Which lines below include "computer"? Copy them all.

======== Input data

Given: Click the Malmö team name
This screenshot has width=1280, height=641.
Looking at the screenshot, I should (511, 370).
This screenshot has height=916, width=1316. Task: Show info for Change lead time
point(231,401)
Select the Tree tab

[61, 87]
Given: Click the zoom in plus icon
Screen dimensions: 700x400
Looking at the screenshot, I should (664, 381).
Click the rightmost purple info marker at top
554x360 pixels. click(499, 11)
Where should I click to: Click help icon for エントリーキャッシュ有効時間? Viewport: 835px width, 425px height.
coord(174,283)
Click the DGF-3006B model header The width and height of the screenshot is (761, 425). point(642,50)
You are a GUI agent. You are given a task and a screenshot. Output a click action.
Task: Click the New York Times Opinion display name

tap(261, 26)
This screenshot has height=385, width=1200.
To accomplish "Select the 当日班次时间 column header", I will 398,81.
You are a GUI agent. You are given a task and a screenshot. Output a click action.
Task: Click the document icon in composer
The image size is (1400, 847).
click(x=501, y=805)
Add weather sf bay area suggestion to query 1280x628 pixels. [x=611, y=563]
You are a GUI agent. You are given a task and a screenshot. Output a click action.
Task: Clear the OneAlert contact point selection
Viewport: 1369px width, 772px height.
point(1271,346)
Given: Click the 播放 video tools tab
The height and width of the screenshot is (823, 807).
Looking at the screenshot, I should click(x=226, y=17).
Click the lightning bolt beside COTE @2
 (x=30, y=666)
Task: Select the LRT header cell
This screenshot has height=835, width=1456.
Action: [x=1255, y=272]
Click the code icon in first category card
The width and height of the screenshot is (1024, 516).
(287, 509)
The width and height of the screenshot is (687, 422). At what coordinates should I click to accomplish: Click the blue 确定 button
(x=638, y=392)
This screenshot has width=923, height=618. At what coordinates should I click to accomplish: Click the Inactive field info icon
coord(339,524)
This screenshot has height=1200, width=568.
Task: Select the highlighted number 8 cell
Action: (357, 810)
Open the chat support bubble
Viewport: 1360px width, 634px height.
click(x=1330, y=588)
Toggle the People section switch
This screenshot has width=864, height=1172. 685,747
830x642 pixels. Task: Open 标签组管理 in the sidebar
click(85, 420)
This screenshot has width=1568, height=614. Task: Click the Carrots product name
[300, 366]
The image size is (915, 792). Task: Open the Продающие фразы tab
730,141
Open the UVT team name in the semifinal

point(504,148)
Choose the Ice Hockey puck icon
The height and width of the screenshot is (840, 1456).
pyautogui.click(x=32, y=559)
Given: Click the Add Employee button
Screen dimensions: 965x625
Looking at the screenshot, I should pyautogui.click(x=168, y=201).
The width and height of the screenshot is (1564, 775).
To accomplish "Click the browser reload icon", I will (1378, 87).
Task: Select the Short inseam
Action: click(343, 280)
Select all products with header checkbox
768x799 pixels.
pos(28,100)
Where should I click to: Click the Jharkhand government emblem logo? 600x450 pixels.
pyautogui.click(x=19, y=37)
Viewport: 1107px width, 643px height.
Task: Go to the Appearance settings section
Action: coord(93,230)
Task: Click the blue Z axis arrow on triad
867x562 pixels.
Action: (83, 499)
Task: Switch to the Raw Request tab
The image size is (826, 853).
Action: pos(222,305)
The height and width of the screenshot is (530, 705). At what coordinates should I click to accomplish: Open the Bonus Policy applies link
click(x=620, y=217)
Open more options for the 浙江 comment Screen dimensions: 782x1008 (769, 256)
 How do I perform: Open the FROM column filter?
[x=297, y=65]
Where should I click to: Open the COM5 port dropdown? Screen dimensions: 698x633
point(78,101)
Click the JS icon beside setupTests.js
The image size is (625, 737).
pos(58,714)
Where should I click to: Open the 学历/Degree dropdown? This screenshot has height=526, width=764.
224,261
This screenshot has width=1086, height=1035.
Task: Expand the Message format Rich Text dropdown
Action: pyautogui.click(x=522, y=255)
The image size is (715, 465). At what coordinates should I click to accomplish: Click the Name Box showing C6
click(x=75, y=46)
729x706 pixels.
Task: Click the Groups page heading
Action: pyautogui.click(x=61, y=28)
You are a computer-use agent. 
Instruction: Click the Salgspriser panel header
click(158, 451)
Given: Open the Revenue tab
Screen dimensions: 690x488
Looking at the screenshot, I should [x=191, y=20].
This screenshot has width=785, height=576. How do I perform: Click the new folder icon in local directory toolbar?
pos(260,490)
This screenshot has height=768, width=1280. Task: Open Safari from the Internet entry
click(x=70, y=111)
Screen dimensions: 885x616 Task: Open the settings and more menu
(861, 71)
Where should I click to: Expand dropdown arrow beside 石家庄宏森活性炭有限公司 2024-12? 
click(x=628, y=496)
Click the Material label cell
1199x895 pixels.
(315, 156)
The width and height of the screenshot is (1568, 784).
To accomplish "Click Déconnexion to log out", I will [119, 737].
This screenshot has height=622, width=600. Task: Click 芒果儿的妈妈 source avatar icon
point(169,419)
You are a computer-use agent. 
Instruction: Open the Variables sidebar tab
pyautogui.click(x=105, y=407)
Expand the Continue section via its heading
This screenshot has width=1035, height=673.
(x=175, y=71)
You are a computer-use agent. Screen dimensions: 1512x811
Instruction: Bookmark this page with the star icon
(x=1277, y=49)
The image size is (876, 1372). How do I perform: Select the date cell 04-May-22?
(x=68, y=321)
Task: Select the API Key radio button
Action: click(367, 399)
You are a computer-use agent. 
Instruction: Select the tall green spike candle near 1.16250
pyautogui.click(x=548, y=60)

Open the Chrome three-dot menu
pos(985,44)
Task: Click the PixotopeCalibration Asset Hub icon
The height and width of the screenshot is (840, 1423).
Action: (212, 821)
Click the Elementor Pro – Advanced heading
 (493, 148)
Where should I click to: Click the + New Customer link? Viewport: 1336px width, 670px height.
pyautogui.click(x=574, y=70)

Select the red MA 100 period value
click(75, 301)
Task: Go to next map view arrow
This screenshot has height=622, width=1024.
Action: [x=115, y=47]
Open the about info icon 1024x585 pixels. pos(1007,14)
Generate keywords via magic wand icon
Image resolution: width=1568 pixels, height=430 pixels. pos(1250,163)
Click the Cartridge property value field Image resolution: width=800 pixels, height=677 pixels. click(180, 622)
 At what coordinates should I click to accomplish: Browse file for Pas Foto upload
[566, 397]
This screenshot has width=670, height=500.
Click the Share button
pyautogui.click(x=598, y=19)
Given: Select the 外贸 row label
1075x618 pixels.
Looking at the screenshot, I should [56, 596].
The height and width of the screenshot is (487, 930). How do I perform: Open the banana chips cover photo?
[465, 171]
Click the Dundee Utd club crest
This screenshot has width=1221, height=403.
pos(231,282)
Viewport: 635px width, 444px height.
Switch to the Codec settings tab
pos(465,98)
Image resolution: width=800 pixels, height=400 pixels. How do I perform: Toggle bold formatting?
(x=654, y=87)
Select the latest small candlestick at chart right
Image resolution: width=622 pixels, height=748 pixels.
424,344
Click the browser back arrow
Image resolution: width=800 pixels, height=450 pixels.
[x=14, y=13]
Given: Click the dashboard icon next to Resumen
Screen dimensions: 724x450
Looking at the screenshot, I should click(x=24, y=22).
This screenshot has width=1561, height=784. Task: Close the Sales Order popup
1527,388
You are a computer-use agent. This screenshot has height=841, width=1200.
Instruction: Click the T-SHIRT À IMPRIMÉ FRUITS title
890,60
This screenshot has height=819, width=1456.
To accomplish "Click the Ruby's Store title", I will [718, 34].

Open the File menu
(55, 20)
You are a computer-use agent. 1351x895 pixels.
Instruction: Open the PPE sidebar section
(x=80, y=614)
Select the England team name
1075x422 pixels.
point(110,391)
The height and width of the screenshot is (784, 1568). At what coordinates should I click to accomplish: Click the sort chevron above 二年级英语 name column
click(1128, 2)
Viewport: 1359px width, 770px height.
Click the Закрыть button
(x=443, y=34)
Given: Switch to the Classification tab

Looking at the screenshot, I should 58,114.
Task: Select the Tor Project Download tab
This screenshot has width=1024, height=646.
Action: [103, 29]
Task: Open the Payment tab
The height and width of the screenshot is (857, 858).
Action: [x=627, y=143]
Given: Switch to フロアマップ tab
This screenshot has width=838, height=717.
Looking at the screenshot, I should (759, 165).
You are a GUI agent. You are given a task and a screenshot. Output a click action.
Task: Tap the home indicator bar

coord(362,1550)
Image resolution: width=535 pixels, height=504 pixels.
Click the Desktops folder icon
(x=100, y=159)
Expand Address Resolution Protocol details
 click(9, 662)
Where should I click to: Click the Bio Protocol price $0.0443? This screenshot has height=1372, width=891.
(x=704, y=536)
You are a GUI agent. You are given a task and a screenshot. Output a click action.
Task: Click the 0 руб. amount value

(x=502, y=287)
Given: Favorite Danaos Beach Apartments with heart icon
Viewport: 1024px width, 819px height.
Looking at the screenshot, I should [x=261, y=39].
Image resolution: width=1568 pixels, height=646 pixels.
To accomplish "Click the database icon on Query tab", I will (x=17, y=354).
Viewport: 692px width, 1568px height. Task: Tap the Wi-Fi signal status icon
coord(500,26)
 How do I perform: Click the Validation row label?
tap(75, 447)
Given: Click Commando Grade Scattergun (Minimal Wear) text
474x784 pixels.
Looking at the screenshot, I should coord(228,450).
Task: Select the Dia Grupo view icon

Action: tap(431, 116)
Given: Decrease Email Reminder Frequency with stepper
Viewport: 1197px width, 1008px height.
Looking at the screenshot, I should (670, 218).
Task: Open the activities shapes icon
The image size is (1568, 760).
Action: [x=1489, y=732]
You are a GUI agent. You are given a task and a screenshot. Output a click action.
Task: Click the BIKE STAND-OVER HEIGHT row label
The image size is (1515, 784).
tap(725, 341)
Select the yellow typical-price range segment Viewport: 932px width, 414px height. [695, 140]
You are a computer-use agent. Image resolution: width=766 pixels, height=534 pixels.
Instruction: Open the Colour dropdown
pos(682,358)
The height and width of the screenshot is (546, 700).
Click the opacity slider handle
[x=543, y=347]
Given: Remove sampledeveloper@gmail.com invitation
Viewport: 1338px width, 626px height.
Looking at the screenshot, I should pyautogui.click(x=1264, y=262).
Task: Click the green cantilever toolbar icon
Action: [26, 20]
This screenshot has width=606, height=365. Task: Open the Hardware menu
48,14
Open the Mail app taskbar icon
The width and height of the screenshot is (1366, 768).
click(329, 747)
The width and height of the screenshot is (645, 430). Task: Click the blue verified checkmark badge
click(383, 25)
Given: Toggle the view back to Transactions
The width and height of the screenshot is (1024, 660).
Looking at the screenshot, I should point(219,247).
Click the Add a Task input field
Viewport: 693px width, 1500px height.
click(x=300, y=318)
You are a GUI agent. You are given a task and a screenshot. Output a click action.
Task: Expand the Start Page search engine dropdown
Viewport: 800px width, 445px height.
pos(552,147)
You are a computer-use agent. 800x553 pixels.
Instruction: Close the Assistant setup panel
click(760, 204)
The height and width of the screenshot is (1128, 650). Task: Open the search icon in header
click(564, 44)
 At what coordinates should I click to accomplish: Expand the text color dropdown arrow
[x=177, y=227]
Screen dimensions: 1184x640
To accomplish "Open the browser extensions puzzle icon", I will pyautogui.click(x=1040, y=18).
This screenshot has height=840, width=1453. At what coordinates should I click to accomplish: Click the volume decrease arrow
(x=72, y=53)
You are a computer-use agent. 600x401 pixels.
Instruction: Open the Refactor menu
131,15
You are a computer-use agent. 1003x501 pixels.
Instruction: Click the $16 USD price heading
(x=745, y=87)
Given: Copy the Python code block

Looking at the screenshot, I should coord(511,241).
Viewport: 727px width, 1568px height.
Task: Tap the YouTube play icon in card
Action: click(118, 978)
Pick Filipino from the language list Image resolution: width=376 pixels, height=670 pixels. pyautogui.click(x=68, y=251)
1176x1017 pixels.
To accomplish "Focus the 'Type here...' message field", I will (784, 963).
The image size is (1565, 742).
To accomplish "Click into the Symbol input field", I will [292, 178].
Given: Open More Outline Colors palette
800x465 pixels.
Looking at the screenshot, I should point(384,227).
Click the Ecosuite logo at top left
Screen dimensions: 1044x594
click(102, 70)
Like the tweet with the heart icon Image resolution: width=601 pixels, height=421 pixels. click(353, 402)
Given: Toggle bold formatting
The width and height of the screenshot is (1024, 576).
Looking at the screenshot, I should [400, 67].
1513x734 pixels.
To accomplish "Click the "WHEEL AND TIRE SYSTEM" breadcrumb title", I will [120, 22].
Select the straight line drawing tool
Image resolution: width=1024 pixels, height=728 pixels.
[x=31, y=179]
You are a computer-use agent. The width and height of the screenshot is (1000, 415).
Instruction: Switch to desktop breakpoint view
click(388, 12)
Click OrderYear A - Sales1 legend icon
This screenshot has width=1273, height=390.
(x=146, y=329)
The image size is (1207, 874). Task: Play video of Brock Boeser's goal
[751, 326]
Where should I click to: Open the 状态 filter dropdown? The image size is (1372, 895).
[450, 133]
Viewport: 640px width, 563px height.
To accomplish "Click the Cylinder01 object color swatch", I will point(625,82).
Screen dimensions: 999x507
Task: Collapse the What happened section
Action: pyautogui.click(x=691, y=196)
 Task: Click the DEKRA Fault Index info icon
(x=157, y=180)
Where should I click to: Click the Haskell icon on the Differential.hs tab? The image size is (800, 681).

================

## Response to this task
You are a computer-use agent. 
You are a computer-use agent. 
You are a computer-use agent. Screen dimensions: 1512x811
You are a computer-use agent. 
You are a computer-use agent. This screenshot has height=841, width=1200.
You are a computer-use agent. 1351x895 pixels.
You are a computer-use agent. Image resolution: width=766 pixels, height=534 pixels.
You are a computer-use agent. 800x553 pixels.
You are a computer-use agent. 600x401 pixels.
You are a computer-use agent. 1003x501 pixels.
You are a computer-use agent. The width and height of the screenshot is (1000, 415).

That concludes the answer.